◆ **WHAT THE TASK ASKS**: Reproduce the full set of records that follow, exactly as shown.

◆ **EXTRACTED DATA**:

BEGIN

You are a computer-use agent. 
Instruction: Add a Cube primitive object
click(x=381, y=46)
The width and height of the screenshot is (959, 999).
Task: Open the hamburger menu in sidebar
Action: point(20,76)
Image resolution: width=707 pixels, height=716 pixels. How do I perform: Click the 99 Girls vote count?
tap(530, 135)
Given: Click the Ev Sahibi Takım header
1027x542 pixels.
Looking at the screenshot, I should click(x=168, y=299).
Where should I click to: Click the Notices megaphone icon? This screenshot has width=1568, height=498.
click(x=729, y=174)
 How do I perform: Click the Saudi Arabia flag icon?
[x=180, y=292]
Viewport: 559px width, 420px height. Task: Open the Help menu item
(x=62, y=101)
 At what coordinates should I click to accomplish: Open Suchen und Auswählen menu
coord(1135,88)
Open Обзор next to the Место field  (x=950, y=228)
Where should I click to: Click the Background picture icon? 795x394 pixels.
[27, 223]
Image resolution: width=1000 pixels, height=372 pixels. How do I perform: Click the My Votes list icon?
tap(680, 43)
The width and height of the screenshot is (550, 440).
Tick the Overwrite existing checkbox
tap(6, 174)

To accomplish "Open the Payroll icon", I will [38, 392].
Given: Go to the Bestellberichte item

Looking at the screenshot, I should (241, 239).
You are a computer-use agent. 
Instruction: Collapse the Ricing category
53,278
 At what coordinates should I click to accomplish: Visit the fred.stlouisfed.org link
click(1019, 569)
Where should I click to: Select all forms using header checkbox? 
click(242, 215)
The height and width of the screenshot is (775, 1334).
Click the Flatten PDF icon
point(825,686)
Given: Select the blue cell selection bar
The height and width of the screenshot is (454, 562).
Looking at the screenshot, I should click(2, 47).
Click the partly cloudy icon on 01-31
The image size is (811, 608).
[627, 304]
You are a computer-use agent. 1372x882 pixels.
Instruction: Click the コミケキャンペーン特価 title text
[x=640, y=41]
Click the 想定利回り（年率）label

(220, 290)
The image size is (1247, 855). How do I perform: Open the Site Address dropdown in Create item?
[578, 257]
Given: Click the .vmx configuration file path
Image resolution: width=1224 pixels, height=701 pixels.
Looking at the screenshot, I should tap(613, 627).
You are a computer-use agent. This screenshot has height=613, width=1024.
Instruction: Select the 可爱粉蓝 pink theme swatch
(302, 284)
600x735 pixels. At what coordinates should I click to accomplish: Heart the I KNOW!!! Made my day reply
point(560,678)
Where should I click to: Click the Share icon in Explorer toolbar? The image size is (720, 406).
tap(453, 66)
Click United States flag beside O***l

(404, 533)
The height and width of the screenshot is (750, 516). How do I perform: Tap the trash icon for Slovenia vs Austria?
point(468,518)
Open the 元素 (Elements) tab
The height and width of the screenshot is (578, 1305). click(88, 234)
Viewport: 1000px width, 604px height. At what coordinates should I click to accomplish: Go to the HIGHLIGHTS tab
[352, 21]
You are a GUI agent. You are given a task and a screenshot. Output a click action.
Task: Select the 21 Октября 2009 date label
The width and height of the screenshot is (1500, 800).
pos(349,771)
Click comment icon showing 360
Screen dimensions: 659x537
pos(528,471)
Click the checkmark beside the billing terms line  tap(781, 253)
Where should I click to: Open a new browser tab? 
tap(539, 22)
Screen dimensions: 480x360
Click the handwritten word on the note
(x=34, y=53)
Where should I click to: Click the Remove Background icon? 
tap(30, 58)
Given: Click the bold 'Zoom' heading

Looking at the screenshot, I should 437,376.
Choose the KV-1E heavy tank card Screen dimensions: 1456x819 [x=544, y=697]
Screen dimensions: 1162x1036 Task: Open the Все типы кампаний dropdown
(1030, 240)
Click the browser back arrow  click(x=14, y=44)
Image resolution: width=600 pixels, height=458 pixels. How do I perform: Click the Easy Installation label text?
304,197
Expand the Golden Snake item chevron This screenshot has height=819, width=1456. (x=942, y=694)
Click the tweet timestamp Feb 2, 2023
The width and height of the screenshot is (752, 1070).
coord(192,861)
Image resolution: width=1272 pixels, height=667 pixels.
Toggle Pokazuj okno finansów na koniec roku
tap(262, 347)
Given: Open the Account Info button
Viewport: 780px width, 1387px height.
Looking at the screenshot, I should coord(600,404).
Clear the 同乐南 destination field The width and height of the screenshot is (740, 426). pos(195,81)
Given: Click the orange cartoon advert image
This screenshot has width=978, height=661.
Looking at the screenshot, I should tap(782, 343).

END

◆ **SOLUTION TO THE EXERCISE**:
You are a computer-use agent. 
Instruction: Add a Cube primitive object
click(x=381, y=46)
The width and height of the screenshot is (959, 999).
Task: Open the hamburger menu in sidebar
Action: point(20,76)
Image resolution: width=707 pixels, height=716 pixels. How do I perform: Click the 99 Girls vote count?
tap(530, 135)
Given: Click the Ev Sahibi Takım header
1027x542 pixels.
Looking at the screenshot, I should click(x=168, y=299).
Where should I click to: Click the Notices megaphone icon? This screenshot has width=1568, height=498.
click(x=729, y=174)
 How do I perform: Click the Saudi Arabia flag icon?
[x=180, y=292]
Viewport: 559px width, 420px height. Task: Open the Help menu item
(x=62, y=101)
 At what coordinates should I click to accomplish: Open Suchen und Auswählen menu
coord(1135,88)
Open Обзор next to the Место field  (x=950, y=228)
Where should I click to: Click the Background picture icon? 795x394 pixels.
[27, 223]
Image resolution: width=1000 pixels, height=372 pixels. How do I perform: Click the My Votes list icon?
tap(680, 43)
The width and height of the screenshot is (550, 440).
Tick the Overwrite existing checkbox
tap(6, 174)

To accomplish "Open the Payroll icon", I will [38, 392].
Given: Go to the Bestellberichte item

Looking at the screenshot, I should (241, 239).
You are a computer-use agent. 
Instruction: Collapse the Ricing category
53,278
 At what coordinates should I click to accomplish: Visit the fred.stlouisfed.org link
click(1019, 569)
Where should I click to: Select all forms using header checkbox? 
click(242, 215)
The height and width of the screenshot is (775, 1334).
Click the Flatten PDF icon
point(825,686)
Given: Select the blue cell selection bar
The height and width of the screenshot is (454, 562).
Looking at the screenshot, I should click(2, 47).
Click the partly cloudy icon on 01-31
The image size is (811, 608).
[627, 304]
You are a computer-use agent. 1372x882 pixels.
Instruction: Click the コミケキャンペーン特価 title text
[x=640, y=41]
Click the 想定利回り（年率）label

(220, 290)
The image size is (1247, 855). How do I perform: Open the Site Address dropdown in Create item?
[578, 257]
Given: Click the .vmx configuration file path
Image resolution: width=1224 pixels, height=701 pixels.
Looking at the screenshot, I should tap(613, 627).
You are a computer-use agent. This screenshot has height=613, width=1024.
Instruction: Select the 可爱粉蓝 pink theme swatch
(302, 284)
600x735 pixels. At what coordinates should I click to accomplish: Heart the I KNOW!!! Made my day reply
point(560,678)
Where should I click to: Click the Share icon in Explorer toolbar? The image size is (720, 406).
tap(453, 66)
Click United States flag beside O***l

(404, 533)
The height and width of the screenshot is (750, 516). How do I perform: Tap the trash icon for Slovenia vs Austria?
point(468,518)
Open the 元素 (Elements) tab
The height and width of the screenshot is (578, 1305). click(88, 234)
Viewport: 1000px width, 604px height. At what coordinates should I click to accomplish: Go to the HIGHLIGHTS tab
[352, 21]
You are a GUI agent. You are given a task and a screenshot. Output a click action.
Task: Select the 21 Октября 2009 date label
The width and height of the screenshot is (1500, 800).
pos(349,771)
Click comment icon showing 360
Screen dimensions: 659x537
pos(528,471)
Click the checkmark beside the billing terms line  tap(781, 253)
Where should I click to: Open a new browser tab? 
tap(539, 22)
Screen dimensions: 480x360
Click the handwritten word on the note
(x=34, y=53)
Where should I click to: Click the Remove Background icon? 
tap(30, 58)
Given: Click the bold 'Zoom' heading

Looking at the screenshot, I should 437,376.
Choose the KV-1E heavy tank card Screen dimensions: 1456x819 [x=544, y=697]
Screen dimensions: 1162x1036 Task: Open the Все типы кампаний dropdown
(1030, 240)
Click the browser back arrow  click(x=14, y=44)
Image resolution: width=600 pixels, height=458 pixels. How do I perform: Click the Easy Installation label text?
304,197
Expand the Golden Snake item chevron This screenshot has height=819, width=1456. (x=942, y=694)
Click the tweet timestamp Feb 2, 2023
The width and height of the screenshot is (752, 1070).
coord(192,861)
Image resolution: width=1272 pixels, height=667 pixels.
Toggle Pokazuj okno finansów na koniec roku
tap(262, 347)
Given: Open the Account Info button
Viewport: 780px width, 1387px height.
Looking at the screenshot, I should coord(600,404).
Clear the 同乐南 destination field The width and height of the screenshot is (740, 426). pos(195,81)
Given: Click the orange cartoon advert image
This screenshot has width=978, height=661.
Looking at the screenshot, I should tap(782, 343).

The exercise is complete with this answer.